#### Text segment
Amir Abulafia (אמיר אבולעפיה; born May 13, 1968) is an IDF reserve officer with the rank of Aluf (Major General). He served as Head of the Planning Directorate, Commander of the Steel Formation, Head of the Planning Division in the Planning Directorate, Commander of the Idan Formation and Commander of the Nahal Brigade.

== Biography ==
Abulafia grew up in Tiberias and was educated in Bat Yam. He is a graduate of the electronics department at the "Ort Melton" school in Bat Yam. During his high school years, he was active in the student council.

=== Military service ===
Abulafia was drafted into the IDF in September 1986, and was assigned to Battalion 950 (later Battalion 50) in the Nahal Brigade. He underwent infantry combat training, an infantry NCO course and an infantry officers course. Upon completing the course he returned to the brigade and served as a platoon commander in Battalion 50. In November 1990 he was appointed company commander in Battalion 50. In 1992 he served as company commander in Bahad 1. Later he was appointed commander of the Nahal Brigade recon unit between 1993 and 1995, and led it in fighting in southern Lebanon and against Palestinian terrorist organizations during the First Intifada. He then served in the IDF attaché in Washington. After studies at the Command and Staff College, he was promoted to Lieutenant Colonel and appointed commander of Battalion 906 between 2000 and 2002. He then established the Nahal Brigade recon battalion, and served as its commander between 2002 and 2004.

#### Parts of the exercise
[a] According to the biography of Amir Abulafia, which unit did he command between 1993 and 1995?
[b] Pick up the biography of Amir Abulafia after its last sentence and continue it.

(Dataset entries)
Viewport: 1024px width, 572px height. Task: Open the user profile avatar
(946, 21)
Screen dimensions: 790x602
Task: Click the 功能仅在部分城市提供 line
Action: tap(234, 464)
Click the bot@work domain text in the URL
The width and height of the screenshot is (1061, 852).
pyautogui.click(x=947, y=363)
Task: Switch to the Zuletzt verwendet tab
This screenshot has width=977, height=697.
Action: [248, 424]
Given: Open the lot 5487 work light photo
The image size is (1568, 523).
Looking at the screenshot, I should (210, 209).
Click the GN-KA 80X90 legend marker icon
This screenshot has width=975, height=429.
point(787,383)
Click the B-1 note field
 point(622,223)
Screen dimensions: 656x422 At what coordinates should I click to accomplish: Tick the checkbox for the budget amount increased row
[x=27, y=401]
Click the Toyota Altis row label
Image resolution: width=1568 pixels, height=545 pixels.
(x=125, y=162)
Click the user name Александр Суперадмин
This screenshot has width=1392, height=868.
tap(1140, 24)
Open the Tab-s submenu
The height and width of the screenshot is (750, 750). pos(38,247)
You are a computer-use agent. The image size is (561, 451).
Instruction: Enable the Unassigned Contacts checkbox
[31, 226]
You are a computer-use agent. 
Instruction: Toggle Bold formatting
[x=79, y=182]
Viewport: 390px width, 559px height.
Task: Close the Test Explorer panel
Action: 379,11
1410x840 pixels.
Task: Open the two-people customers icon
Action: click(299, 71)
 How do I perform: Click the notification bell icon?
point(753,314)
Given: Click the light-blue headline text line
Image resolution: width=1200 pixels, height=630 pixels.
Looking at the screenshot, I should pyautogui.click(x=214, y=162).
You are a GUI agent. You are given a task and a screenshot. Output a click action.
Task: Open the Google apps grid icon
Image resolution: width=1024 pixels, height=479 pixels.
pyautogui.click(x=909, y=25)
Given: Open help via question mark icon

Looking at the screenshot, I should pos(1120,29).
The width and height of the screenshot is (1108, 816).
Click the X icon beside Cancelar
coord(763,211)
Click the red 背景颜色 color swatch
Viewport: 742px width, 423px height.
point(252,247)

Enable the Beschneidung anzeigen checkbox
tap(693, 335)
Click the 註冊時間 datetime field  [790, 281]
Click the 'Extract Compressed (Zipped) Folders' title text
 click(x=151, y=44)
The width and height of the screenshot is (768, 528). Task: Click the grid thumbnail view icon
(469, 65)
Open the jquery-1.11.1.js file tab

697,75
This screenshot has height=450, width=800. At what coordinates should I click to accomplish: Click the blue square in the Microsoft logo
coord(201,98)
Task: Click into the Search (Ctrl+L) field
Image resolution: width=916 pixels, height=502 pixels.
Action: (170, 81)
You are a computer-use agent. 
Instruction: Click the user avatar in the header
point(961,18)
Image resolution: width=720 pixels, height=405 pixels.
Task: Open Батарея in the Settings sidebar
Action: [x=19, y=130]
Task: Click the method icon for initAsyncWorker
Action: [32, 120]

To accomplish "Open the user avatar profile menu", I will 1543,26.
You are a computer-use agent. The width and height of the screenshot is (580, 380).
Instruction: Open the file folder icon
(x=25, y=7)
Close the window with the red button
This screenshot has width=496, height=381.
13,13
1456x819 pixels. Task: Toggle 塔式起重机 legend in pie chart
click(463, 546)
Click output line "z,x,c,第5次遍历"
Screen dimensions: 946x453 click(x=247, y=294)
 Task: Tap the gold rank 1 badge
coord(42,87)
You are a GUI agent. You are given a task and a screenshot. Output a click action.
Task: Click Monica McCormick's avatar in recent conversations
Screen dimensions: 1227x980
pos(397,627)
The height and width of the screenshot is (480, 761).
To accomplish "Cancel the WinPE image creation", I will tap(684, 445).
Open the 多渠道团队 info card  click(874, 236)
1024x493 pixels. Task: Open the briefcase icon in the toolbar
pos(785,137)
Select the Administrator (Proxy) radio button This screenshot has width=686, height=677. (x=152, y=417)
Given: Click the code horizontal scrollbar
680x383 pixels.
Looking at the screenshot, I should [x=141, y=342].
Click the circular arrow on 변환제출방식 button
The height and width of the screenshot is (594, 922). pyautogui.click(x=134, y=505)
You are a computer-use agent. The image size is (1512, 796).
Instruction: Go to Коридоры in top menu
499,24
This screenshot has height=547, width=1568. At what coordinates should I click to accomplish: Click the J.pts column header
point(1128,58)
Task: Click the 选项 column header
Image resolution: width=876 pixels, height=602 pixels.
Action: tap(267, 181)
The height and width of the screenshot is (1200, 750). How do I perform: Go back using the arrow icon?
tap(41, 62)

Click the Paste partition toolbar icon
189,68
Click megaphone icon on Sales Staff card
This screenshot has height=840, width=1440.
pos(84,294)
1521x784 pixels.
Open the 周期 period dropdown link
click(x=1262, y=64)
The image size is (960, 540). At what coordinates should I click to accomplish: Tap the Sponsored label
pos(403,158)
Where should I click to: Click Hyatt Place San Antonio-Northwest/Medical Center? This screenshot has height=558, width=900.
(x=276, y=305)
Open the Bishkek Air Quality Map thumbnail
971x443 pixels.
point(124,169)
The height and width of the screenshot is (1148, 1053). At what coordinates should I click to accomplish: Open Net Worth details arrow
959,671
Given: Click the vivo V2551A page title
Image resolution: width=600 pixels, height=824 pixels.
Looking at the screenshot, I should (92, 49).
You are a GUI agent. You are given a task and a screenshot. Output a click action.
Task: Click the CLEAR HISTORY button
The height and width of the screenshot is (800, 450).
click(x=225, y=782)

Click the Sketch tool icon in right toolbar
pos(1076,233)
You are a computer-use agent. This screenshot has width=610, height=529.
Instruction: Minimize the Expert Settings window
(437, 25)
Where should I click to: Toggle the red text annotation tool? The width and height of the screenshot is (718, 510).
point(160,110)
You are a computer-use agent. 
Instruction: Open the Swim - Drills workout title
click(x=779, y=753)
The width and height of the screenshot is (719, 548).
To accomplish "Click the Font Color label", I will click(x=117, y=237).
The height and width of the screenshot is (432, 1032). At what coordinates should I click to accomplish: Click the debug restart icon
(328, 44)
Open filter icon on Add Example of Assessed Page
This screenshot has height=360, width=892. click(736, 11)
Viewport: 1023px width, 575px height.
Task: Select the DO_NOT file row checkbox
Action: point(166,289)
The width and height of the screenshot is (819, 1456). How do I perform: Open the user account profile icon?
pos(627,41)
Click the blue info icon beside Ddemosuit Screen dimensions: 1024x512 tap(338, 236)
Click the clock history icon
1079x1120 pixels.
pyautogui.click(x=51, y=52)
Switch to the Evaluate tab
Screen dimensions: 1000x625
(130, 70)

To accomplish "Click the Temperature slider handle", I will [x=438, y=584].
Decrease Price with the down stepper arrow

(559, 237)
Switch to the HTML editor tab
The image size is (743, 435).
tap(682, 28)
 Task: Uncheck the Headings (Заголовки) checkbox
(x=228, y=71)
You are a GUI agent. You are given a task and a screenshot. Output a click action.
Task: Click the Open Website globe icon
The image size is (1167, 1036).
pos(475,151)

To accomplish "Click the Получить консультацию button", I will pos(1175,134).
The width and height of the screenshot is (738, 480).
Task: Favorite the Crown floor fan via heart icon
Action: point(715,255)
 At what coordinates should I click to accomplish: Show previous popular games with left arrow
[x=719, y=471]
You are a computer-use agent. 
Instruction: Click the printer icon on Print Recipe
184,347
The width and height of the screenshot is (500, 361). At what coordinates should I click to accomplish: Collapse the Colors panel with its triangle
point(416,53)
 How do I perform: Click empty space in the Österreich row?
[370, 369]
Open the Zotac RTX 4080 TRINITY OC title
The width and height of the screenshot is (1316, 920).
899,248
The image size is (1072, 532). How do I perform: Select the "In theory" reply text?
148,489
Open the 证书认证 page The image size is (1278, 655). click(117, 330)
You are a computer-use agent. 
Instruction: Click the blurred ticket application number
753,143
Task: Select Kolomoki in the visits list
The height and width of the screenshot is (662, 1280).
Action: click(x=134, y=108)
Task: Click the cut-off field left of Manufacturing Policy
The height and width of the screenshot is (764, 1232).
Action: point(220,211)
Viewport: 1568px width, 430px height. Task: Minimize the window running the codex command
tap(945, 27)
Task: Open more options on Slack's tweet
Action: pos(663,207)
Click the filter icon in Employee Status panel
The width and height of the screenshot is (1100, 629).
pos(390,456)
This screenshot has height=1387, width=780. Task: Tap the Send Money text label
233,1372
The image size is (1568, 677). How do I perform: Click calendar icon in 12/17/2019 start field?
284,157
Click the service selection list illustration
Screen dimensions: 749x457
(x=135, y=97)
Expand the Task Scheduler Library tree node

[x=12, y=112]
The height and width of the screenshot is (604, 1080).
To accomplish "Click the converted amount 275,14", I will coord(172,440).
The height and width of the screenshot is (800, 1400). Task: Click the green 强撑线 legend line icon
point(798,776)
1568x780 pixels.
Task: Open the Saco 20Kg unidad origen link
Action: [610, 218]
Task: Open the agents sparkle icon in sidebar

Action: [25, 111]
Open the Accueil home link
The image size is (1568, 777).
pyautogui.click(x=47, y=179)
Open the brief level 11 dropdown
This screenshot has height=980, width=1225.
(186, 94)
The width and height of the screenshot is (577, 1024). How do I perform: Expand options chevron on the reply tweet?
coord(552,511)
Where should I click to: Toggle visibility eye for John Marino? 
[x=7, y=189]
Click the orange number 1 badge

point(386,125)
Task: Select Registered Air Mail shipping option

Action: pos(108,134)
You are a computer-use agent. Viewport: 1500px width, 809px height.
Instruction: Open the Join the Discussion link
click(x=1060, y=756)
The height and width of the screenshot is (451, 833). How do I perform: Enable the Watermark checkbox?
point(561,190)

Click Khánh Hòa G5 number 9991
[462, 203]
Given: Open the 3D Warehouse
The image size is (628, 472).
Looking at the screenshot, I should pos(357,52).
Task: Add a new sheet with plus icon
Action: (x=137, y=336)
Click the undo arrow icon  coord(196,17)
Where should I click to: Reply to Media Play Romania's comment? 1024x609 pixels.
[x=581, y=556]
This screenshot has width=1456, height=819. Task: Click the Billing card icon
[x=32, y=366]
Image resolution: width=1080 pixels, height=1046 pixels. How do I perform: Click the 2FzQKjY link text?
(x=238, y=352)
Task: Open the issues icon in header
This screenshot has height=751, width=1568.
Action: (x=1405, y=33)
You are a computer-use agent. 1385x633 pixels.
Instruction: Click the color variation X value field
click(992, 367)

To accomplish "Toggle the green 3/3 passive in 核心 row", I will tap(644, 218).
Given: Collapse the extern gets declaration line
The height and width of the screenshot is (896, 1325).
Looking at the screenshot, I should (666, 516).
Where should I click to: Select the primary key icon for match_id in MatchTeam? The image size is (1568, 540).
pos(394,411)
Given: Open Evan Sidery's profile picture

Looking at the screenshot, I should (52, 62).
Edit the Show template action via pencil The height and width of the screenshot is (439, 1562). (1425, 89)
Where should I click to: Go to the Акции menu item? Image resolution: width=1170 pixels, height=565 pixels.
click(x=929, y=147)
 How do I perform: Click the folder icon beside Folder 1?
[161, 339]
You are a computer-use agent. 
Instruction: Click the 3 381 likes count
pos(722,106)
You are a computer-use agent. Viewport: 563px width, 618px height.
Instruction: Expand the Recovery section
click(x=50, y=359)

#### Task-by-task results
[a] He commanded the Nahal Brigade recon unit.

[b]
In 2004 he was promoted to Colonel and appointed Commander of the Shaldag Special Forces Unit, serving in this position until 2006. On May 4, 2006, he was appointed Commander of the Binyamin Brigade, leading it in fighting Palestinian terrorism. During this role he commanded the arrest operation of Ibrahim Hamed, a Hamas terrorist operative. He served in this position until May 2008. Subsequently, he served as Head of Operations at the Operations Directorate between 2008 and 2010. On March 19, 2010, he was appointed Commander of the Nahal Brigade. After the Carmel fire he mobilized his soldiers for the rehabilitation efforts of the Carmel ridge. On March 14, 2012, he completed his role as brigade commander.

On April 17, 2012, he was promoted to Brigadier General and appointed Commander of the Idan Formation, serving until August 13, 2014. Concurrently he served as Commander of the company and battalion commanders course between 2012 and 2013. In 2014 he was appointed Head of the Depth Corps headquarters, serving until 2015. In 2015 he was appointed Head of the Planning Department in the Planning Directorate, a role he filled until 2016. On June 2, 2016, he was appointed Commander of the Steel Formation, serving until June 13, 2017. On June 29, 2017, he was promoted to Major General, and on July 2 assumed office as Head of the Planning Directorate, serving until June 21, 2020. On October 12, 2020, he went on leave from the IDF prior to discharge.

In 2022 he was appointed by Defense Minister Benny Gantz to head the selection committee for the next commander of Army Radio.

== Personal life ==
Aviv-Abulafia resides in Modi'in, is married and has three children. He is a graduate of the National Security College and holds a master's degree in political science from the University of Haifa.